One of the most obvious tasks of those of us concerned with synthesis
is to create living examples of how this can be done. This means small communities
(urban & rural) of a truly human scale which are enlivened by a creative
relationship to their immediate environment, and stimulated by contact with
all the diverse cultures around this planet striving for similar goals.
Coyote Old Man has tricked us again, drawn us into the cities so that
we could really see that the most exciting life lies with the land we just
passed over.
Coyote Old Man!
Hare, Raven, Crow,
Trickster and Shape Changer,
The one all tribes talk about
From one shore of Turtle Island to the other.
Help us all change to the shapes
Our opponents will see as Friends.
Help us fool them all by proving
They have nothing to fear
And nothing to prove.
Barry Plunker told the story of the Dancing Bear
And got the state trooper to dance with him.
Let us tell with our lives the story
Of the dances we can do
With "wasted" lands
And "dead" machines.
Surprise is the trick
That comes with the doing.
North America is blessed with a great diversity of achieving and preserving
cultures, and a corresponding range of natural environments to match.
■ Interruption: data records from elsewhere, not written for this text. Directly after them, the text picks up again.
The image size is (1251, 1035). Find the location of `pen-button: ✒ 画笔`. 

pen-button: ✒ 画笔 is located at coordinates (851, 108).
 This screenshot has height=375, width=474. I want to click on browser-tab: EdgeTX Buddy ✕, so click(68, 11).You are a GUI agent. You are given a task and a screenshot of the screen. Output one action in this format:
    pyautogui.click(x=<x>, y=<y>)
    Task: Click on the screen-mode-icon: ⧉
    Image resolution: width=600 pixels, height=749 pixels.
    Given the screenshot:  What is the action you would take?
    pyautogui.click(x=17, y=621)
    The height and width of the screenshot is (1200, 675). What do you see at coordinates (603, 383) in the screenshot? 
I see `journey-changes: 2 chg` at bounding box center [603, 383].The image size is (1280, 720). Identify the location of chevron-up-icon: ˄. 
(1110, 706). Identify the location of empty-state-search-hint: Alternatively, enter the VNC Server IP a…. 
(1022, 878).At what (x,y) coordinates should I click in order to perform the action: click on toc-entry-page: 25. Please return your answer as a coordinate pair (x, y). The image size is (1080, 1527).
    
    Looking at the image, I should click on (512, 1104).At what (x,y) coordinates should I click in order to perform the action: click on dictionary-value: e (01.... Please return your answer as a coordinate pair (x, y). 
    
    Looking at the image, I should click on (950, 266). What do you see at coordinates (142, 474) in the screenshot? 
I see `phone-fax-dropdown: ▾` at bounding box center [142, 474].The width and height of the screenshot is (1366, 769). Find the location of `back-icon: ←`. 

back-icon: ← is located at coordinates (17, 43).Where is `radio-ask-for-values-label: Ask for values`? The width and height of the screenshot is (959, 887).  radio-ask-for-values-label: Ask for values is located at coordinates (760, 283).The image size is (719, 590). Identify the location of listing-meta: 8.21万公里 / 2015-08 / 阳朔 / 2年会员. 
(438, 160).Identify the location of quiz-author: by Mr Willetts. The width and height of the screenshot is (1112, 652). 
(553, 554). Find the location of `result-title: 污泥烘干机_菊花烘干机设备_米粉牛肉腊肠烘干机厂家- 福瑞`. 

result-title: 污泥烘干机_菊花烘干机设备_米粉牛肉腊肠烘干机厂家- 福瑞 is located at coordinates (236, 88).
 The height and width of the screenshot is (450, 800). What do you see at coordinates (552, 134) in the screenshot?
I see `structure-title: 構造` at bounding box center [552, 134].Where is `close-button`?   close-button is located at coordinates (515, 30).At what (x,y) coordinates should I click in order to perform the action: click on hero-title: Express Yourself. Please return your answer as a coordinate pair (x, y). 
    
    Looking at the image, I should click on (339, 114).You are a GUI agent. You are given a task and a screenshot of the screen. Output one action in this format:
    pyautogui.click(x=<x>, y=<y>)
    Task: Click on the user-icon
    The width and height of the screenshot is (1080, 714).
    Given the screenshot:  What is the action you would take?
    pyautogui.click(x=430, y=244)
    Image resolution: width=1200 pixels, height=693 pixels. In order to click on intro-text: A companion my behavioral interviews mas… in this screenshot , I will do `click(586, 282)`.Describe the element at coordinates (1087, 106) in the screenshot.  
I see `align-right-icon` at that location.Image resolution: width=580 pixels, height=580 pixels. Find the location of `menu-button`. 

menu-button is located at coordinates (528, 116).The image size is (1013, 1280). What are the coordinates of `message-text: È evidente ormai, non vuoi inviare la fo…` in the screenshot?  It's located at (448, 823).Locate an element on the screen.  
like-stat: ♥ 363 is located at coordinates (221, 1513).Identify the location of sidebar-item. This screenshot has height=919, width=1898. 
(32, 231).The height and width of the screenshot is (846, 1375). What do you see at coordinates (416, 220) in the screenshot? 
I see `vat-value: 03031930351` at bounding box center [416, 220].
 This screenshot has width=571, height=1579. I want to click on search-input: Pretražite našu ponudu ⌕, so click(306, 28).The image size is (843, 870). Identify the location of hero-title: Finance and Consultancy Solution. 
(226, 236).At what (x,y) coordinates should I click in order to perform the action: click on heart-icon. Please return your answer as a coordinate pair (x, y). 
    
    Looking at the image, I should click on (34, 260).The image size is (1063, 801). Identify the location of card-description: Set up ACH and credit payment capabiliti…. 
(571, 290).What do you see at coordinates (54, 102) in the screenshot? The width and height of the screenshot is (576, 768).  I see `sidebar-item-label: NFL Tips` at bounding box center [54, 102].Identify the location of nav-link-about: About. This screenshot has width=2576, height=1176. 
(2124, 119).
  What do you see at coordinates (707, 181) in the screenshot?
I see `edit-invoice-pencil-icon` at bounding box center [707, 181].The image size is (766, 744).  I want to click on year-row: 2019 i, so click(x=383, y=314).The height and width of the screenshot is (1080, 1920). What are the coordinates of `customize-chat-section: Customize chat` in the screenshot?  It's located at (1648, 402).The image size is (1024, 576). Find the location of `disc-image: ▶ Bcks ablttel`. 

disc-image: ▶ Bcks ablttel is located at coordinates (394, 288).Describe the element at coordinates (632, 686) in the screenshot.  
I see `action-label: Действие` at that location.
Let
us hope that the famous American aptitude for creative problem-solving can
be channeled towards a new Manifest Destiny of making the most of all
we have been given. Treaties with the Indians were to be good for "as
long as the grass grows and the rivers run." Can we help the grass
keep growing and rivers run again?
Robert Brothers got to a small community in Idaho (where he is known
as Bobcat) by way of Harvard and a clinical psychology degree from Berkeley.